即便是现在她已经习惯了这样的生活,即便现在有温樱跟着她慢慢的一起长大,可是心里总是还有一部分失落和空虚的地方,或许这是每个人都有的感情,被不知名的悲伤所笼罩着,以至于难以自拔,继而窒息下去。
她听到了温樱的声音,她再次围好蓝色围巾之后,跟着她一起走出了校园。
天空中慢慢升起的满月,天空中的光芒渐渐清晰了起来,就像是整个冬季之后的从新生长出来的枝条,单薄却一直努力的生长着。
时光是所有脚步中最为安静的,他的到来和離去,不会发出任何声音。只会让所有的人和事物,慢慢苍老下去。
五月中旬,蔷薇花刚刚開始抽出淡红色花苞的时候,筹划了一整个春季的运动会開始慢慢的热闹起来。
叶栖暄坐在最高处的看台上,垫着厚厚的辞典写着演播稿,五月的阳光或浓或淡的涂在渐渐干枯的樱花上,笔尖在纸上摩挲出簌簌的声音,像是风吹过麦田一样的轻微。唐温樱在跑道的周边帮着忙。每当叶栖暄抬头看着一排排的阶梯之下的温樱忙东忙西的跑着,跟身边体育全能的韩启天開着玩笑,音调忽高忽低,有时候能够掩得过播报员的声音。
运动会刚刚開始的时候,整个气氛就像是迎着慢慢開放的蔷薇花所发出的光一般的渐渐发亮发热。
正在写着稿子的叶栖暄突然间感觉到眼前的黑影晃过,木屐的声音让她好奇的抬起头来,看着一张眯着眼睛的笑脸压下来。叶栖暄迎着阳光微微眯起的双眼,像是晒着太阳的猫咪一样看着对方。

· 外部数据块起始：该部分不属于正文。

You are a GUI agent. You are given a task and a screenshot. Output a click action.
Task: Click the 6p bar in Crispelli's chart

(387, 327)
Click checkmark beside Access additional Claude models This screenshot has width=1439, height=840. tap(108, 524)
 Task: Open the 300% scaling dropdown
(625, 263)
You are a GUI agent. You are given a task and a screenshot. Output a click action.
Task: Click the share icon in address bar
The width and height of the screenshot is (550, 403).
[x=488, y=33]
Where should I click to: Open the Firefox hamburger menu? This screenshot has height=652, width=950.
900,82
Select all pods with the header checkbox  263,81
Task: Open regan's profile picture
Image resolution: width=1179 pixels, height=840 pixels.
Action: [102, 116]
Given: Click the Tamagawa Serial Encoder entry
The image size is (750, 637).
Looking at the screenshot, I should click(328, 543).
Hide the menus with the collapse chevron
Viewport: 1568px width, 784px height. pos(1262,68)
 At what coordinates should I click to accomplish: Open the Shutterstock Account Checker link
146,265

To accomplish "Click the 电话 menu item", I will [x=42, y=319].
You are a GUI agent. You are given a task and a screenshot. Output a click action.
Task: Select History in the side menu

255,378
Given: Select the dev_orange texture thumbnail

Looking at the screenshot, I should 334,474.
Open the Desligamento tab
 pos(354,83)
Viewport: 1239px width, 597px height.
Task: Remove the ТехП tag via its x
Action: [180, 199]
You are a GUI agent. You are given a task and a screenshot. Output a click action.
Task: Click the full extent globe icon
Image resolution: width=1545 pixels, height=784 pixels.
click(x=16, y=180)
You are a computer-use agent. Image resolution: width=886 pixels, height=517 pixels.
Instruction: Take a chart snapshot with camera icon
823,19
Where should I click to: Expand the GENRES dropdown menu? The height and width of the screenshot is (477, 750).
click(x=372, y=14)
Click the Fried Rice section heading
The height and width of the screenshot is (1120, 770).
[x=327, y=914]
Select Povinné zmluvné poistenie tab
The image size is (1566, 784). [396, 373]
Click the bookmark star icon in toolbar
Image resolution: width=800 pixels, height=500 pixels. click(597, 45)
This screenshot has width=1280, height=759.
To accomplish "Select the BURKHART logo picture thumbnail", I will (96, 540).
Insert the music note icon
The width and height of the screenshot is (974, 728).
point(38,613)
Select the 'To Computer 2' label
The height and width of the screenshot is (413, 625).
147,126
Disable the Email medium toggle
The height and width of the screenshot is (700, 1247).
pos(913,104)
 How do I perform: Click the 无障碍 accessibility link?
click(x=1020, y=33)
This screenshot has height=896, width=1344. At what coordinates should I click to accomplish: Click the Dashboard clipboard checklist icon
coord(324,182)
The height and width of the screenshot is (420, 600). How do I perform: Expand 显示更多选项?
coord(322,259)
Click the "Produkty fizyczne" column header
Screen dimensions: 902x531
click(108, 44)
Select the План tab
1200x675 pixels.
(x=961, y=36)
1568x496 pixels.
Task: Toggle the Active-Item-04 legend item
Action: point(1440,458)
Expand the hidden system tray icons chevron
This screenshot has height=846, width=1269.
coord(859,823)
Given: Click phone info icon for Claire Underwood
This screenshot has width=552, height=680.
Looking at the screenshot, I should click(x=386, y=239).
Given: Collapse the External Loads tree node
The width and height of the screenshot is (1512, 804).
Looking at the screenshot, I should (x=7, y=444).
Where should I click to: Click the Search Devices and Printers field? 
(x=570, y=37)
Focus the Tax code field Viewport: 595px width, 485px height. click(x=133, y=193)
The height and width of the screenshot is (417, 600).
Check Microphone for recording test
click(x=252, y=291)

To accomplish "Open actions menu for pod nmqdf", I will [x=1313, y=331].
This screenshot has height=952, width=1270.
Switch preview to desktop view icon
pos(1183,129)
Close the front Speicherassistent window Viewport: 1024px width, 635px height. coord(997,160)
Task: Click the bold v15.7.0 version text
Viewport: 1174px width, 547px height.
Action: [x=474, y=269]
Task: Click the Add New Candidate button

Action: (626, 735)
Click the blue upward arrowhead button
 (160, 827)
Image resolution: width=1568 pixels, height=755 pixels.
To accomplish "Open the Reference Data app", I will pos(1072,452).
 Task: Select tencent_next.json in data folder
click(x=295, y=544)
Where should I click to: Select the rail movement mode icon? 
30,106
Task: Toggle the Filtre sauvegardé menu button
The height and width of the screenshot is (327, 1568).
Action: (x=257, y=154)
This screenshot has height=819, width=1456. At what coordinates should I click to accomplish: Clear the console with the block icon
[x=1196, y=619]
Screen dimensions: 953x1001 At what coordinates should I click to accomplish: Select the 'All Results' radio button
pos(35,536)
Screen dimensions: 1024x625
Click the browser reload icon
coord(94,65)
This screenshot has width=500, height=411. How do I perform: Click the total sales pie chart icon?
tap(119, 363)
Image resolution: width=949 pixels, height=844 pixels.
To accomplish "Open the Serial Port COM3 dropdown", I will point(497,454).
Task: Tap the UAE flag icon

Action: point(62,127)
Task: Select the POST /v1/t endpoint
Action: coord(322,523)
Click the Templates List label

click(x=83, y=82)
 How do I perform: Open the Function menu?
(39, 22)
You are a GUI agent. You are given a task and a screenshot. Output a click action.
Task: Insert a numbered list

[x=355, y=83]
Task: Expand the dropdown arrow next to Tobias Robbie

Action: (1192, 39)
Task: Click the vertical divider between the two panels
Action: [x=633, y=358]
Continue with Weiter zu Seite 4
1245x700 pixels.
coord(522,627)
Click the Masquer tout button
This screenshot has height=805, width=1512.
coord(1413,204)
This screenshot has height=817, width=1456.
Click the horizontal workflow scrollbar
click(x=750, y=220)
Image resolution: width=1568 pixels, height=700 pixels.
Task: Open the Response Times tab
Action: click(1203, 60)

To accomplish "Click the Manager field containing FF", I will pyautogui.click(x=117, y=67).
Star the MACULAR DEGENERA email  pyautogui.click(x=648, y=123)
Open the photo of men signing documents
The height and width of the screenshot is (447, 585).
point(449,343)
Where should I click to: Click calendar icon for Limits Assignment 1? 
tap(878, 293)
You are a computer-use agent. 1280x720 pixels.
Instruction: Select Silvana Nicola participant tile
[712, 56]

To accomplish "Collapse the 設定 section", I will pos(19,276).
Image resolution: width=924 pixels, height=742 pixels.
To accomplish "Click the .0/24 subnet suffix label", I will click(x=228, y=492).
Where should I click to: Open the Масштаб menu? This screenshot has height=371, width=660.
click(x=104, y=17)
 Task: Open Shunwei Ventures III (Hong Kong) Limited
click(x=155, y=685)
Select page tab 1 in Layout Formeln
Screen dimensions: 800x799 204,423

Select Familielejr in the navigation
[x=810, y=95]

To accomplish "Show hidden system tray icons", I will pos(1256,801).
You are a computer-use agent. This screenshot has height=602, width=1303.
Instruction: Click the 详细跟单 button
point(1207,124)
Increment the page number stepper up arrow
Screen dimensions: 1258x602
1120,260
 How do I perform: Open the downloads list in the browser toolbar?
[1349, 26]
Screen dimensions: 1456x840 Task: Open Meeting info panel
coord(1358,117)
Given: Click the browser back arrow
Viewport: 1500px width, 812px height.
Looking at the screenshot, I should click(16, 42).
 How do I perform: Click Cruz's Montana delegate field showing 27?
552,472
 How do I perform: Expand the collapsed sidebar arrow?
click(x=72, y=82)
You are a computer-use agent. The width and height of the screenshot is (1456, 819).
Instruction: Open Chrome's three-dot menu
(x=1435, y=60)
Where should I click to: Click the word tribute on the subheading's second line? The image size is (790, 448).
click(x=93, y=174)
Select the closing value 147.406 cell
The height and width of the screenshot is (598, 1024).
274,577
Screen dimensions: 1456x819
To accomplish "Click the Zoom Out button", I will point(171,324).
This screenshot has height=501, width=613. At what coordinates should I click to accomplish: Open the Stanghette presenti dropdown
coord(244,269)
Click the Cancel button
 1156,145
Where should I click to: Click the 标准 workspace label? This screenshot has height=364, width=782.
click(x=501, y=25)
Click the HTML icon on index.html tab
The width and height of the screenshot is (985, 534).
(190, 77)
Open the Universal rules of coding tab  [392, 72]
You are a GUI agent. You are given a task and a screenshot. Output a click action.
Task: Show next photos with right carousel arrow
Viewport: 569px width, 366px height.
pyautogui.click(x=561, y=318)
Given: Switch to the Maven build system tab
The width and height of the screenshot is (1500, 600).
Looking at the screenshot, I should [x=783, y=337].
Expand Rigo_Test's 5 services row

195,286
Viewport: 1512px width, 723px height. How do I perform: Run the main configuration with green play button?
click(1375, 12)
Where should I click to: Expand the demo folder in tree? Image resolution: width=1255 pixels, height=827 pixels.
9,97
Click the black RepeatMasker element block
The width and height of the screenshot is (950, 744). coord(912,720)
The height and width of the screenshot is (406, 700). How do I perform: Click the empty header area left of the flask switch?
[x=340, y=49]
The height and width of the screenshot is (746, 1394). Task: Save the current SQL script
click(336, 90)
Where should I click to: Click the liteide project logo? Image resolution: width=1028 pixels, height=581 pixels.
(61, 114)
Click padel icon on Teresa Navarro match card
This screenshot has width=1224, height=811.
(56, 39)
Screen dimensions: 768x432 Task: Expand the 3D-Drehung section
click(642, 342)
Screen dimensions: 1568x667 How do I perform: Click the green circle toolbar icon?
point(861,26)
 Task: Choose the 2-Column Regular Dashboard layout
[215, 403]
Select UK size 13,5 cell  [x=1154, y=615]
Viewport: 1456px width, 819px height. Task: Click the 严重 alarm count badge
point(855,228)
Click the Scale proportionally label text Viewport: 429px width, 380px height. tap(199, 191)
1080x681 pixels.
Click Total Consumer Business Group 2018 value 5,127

“换了件衣服你就不认识了?”骆青梧拿下原本架在双肩上的长剑,坐在叶栖暄身边。最后一排看台上的风带起他身上宽松的道服,发出经幡一般的声音。
“今天的天气还是适合春游啊……”骆青系紧了黑色袴裤的腰带,转头看着栖暄。她放下手中的笔,看着骆青梧黑色的道服。
“为什么你的道服是黑色的,练习剑道的不是都应该穿白衣的麼?”叶栖暄看着从头到脚全部都是黑色的骆青梧微微抿起薄唇。
“没什麼,只是喜欢而已。”青梧伸手,揉了揉栖暄亚麻色的长发。
“黑色的道服,原本是我弟弟的,只不过……对了,退潮的时候想不想去看海?”骆青梧沿着下放的视线一直看搜索到了校园之外的海滩,他转过头,笑着開口。
“一会去看海吧?”
“嗯?你还有比赛麼?”栖暄看着他,他指了指袴裤上的竹剑,点了点头。
“我在剑道赛场外面等你吧!”栖暄轻语,骆青梧点了点头。他起身拿起竹剑从看台上一步步的走下去,木屐磕在看台的木板上,轻快的像是正在奏乐的木琴声。
“应该是剑道比赛吧,不过,初中部不是没有资格参加选吧麽?”
“他是高中部医科系的骆青梧。他是唯一一个穿着木屐比试剑术的选手呢……”
“哎,真神奇……不过他为什在这里?难道叶栖暄真的和他在一起?”
“嘘……”叶栖暄看着轻轻扬起的议论声,她看向阳光之下海岸线,深深的吸了口气。她低下眼帘,慢慢的收拾东西離開看台。微微湿润的夏风吹起叶栖暄淡蓝色的校服,飘起的丝带翻卷着淡淡的翳影。